→ **TASK TO CARRY OUT**:
Once the line containing "You are a GUI" is found in the entries below, reproduce it and every line after it, stopping at and including the line containing "Screen dimensions: 1344x896"; reproduce nothing else, and keep each line exact.

→ **DATA IN THIS EXERCISE**:
________________________
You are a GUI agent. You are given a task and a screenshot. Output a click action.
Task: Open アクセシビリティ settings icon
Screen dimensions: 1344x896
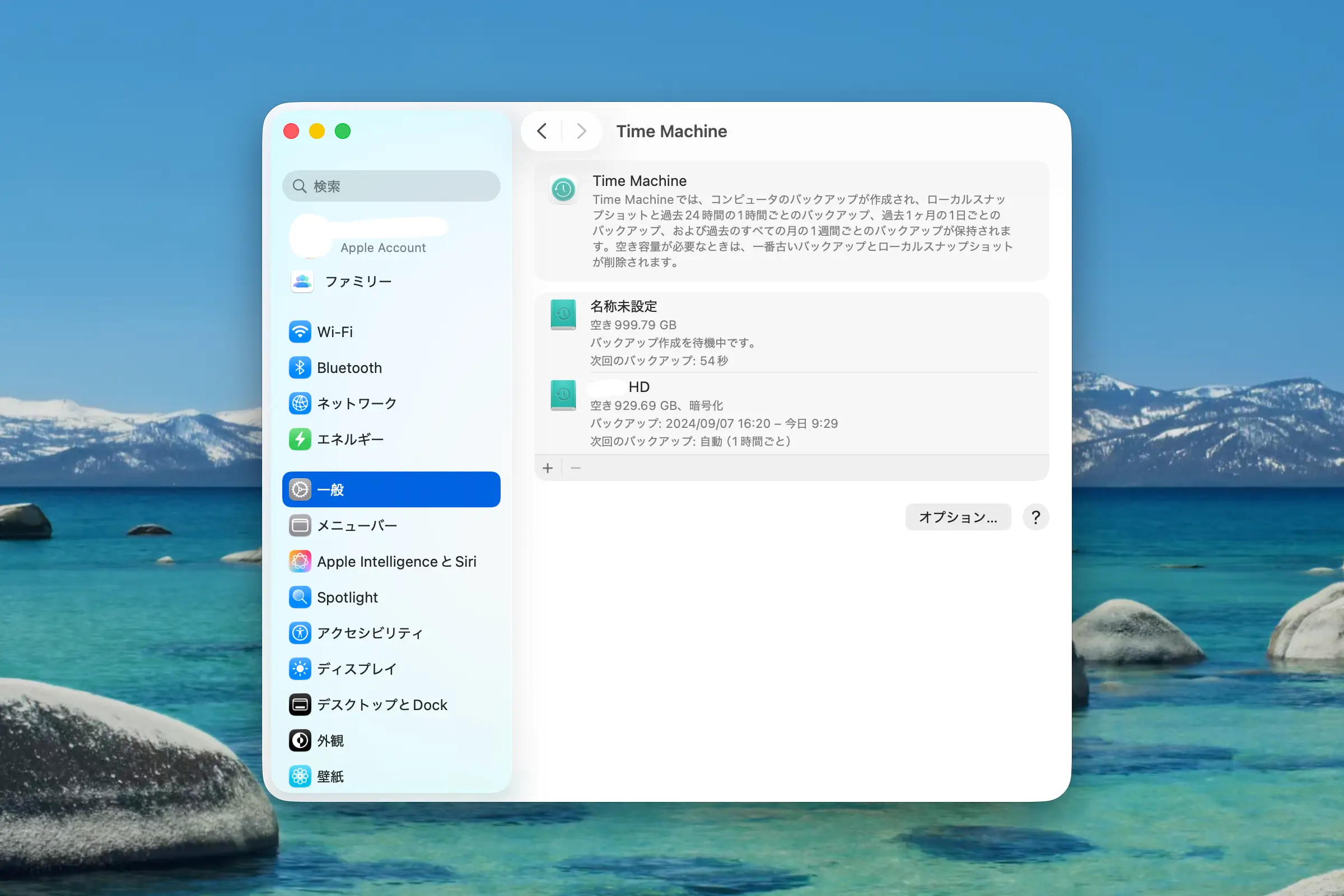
________________________
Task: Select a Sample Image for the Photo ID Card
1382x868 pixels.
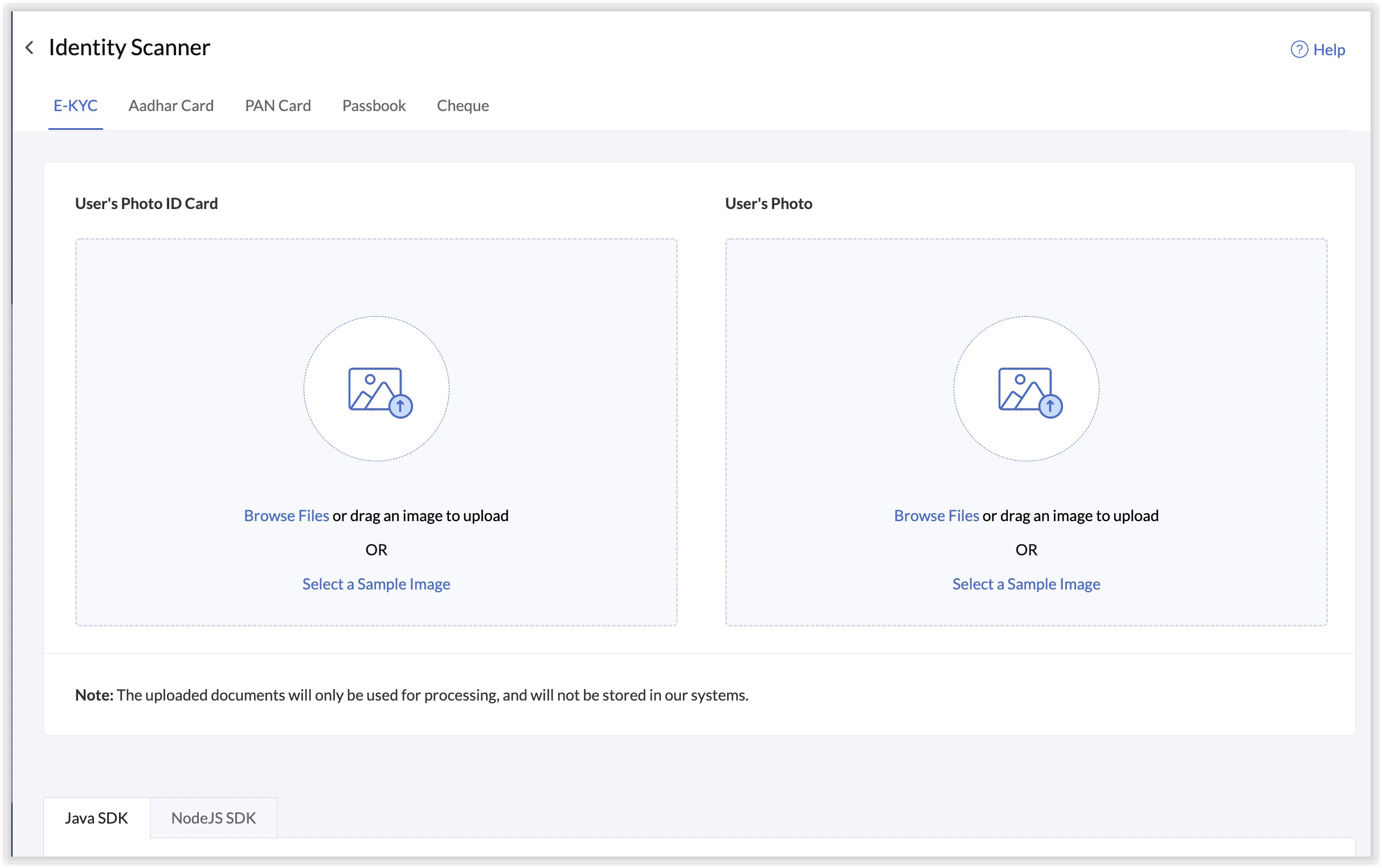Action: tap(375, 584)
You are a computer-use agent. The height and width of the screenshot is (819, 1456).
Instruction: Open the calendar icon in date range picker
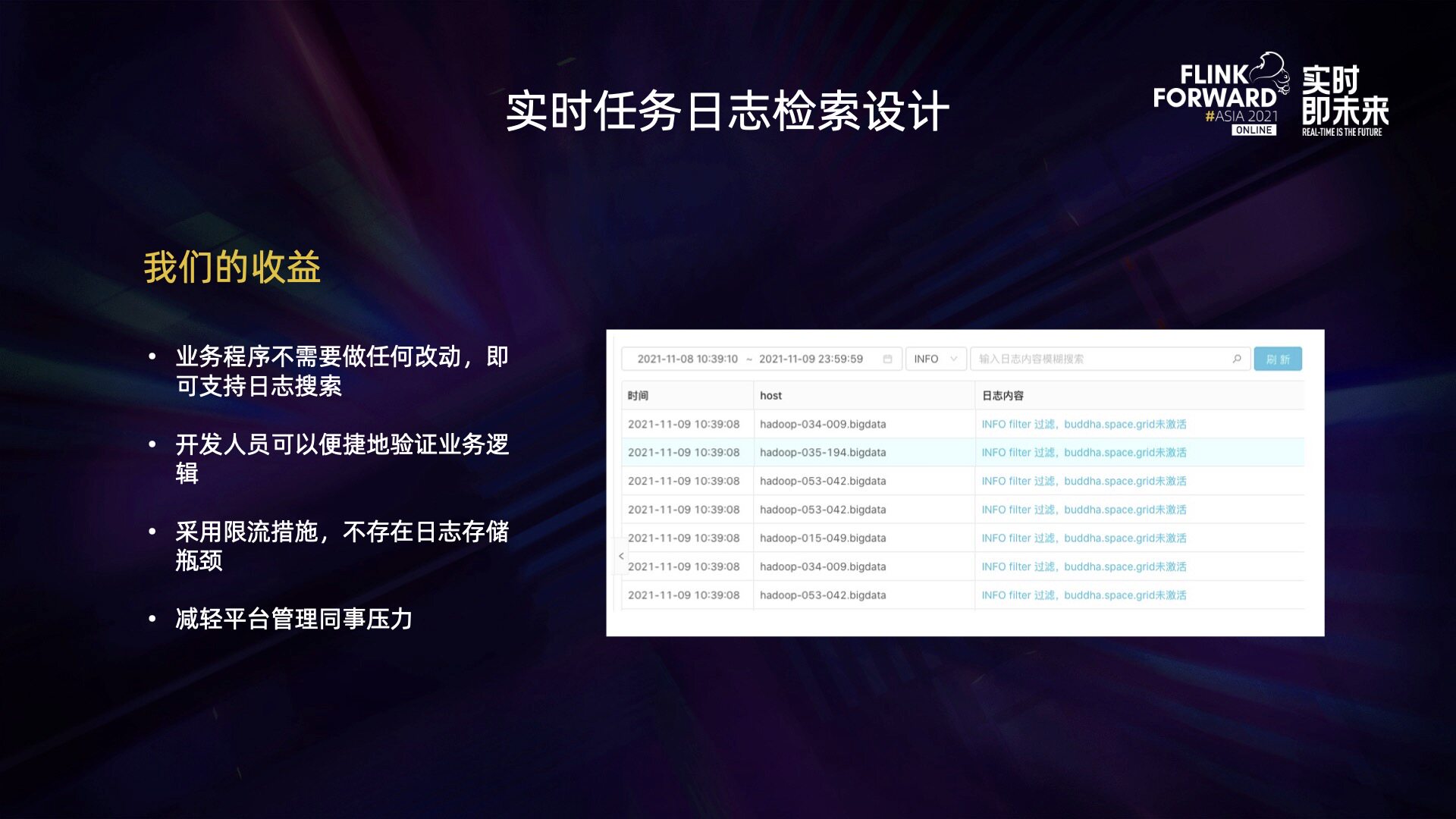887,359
________________________
→ **RESPONSE AREA**:
You are a GUI agent. You are given a task and a screenshot. Output a click action.
Task: Open アクセシビリティ settings icon
Screen dimensions: 1344x896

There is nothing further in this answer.